* _WHAT TO DO_: Set down every record below exactly as it stands.

==== DATA SECTION ====

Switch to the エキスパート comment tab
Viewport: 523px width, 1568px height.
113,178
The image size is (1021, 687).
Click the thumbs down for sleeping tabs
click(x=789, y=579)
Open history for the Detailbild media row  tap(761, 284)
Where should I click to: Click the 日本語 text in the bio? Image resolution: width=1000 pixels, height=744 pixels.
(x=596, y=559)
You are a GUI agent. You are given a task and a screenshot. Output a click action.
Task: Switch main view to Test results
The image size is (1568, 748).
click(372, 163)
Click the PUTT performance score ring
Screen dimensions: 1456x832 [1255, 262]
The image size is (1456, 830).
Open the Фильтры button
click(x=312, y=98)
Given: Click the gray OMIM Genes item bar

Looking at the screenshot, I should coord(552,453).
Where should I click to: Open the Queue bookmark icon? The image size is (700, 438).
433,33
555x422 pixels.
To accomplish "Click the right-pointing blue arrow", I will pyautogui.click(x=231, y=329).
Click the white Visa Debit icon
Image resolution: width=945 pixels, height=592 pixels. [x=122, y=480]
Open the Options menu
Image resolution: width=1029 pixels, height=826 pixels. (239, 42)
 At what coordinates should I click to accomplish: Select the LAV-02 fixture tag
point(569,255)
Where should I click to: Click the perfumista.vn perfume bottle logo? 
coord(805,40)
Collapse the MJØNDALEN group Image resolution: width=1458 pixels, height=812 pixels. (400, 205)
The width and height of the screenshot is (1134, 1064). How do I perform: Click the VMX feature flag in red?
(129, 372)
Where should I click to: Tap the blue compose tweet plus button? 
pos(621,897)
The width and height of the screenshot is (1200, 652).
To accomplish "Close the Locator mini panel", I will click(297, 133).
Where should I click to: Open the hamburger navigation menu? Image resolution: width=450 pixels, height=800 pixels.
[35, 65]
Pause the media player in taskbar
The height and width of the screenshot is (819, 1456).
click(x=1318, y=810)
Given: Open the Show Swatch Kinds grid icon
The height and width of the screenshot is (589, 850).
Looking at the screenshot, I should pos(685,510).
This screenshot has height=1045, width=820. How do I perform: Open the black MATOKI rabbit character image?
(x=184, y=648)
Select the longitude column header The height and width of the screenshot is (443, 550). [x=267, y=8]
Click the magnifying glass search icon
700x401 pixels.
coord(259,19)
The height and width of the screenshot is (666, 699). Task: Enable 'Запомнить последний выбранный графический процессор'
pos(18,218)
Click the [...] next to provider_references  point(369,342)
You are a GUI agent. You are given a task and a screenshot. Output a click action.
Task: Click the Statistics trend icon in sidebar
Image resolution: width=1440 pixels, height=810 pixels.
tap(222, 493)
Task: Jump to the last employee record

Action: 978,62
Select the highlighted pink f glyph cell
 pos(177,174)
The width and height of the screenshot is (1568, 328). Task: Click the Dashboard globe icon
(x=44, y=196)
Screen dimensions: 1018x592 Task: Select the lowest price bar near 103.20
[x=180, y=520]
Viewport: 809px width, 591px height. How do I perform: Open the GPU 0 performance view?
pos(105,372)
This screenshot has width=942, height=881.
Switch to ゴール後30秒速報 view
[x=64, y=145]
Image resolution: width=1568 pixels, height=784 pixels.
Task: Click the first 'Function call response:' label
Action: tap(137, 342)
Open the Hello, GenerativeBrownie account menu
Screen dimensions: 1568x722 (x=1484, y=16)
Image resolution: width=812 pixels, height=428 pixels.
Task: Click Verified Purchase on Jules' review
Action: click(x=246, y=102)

====

* _EXERCISE OUTPUT_:
Switch to the エキスパート comment tab
Viewport: 523px width, 1568px height.
113,178
The image size is (1021, 687).
Click the thumbs down for sleeping tabs
click(x=789, y=579)
Open history for the Detailbild media row  tap(761, 284)
Where should I click to: Click the 日本語 text in the bio? Image resolution: width=1000 pixels, height=744 pixels.
(x=596, y=559)
You are a GUI agent. You are given a task and a screenshot. Output a click action.
Task: Switch main view to Test results
The image size is (1568, 748).
click(372, 163)
Click the PUTT performance score ring
Screen dimensions: 1456x832 [1255, 262]
The image size is (1456, 830).
Open the Фильтры button
click(x=312, y=98)
Given: Click the gray OMIM Genes item bar

Looking at the screenshot, I should coord(552,453).
Where should I click to: Open the Queue bookmark icon? The image size is (700, 438).
433,33
555x422 pixels.
To accomplish "Click the right-pointing blue arrow", I will pyautogui.click(x=231, y=329).
Click the white Visa Debit icon
Image resolution: width=945 pixels, height=592 pixels. [x=122, y=480]
Open the Options menu
Image resolution: width=1029 pixels, height=826 pixels. (239, 42)
 At what coordinates should I click to accomplish: Select the LAV-02 fixture tag
point(569,255)
Where should I click to: Click the perfumista.vn perfume bottle logo? 
coord(805,40)
Collapse the MJØNDALEN group Image resolution: width=1458 pixels, height=812 pixels. (400, 205)
The width and height of the screenshot is (1134, 1064). How do I perform: Click the VMX feature flag in red?
(129, 372)
Where should I click to: Tap the blue compose tweet plus button? 
pos(621,897)
The width and height of the screenshot is (1200, 652).
To accomplish "Close the Locator mini panel", I will click(297, 133).
Where should I click to: Open the hamburger navigation menu? Image resolution: width=450 pixels, height=800 pixels.
[35, 65]
Pause the media player in taskbar
The height and width of the screenshot is (819, 1456).
click(x=1318, y=810)
Given: Open the Show Swatch Kinds grid icon
The height and width of the screenshot is (589, 850).
Looking at the screenshot, I should pos(685,510).
This screenshot has height=1045, width=820. How do I perform: Open the black MATOKI rabbit character image?
(x=184, y=648)
Select the longitude column header The height and width of the screenshot is (443, 550). [x=267, y=8]
Click the magnifying glass search icon
700x401 pixels.
coord(259,19)
The height and width of the screenshot is (666, 699). Task: Enable 'Запомнить последний выбранный графический процессор'
pos(18,218)
Click the [...] next to provider_references  point(369,342)
You are a GUI agent. You are given a task and a screenshot. Output a click action.
Task: Click the Statistics trend icon in sidebar
Image resolution: width=1440 pixels, height=810 pixels.
tap(222, 493)
Task: Jump to the last employee record

Action: 978,62
Select the highlighted pink f glyph cell
 pos(177,174)
The width and height of the screenshot is (1568, 328). Task: Click the Dashboard globe icon
(x=44, y=196)
Screen dimensions: 1018x592 Task: Select the lowest price bar near 103.20
[x=180, y=520]
Viewport: 809px width, 591px height. How do I perform: Open the GPU 0 performance view?
pos(105,372)
This screenshot has width=942, height=881.
Switch to ゴール後30秒速報 view
[x=64, y=145]
Image resolution: width=1568 pixels, height=784 pixels.
Task: Click the first 'Function call response:' label
Action: tap(137, 342)
Open the Hello, GenerativeBrownie account menu
Screen dimensions: 1568x722 (x=1484, y=16)
Image resolution: width=812 pixels, height=428 pixels.
Task: Click Verified Purchase on Jules' review
Action: click(x=246, y=102)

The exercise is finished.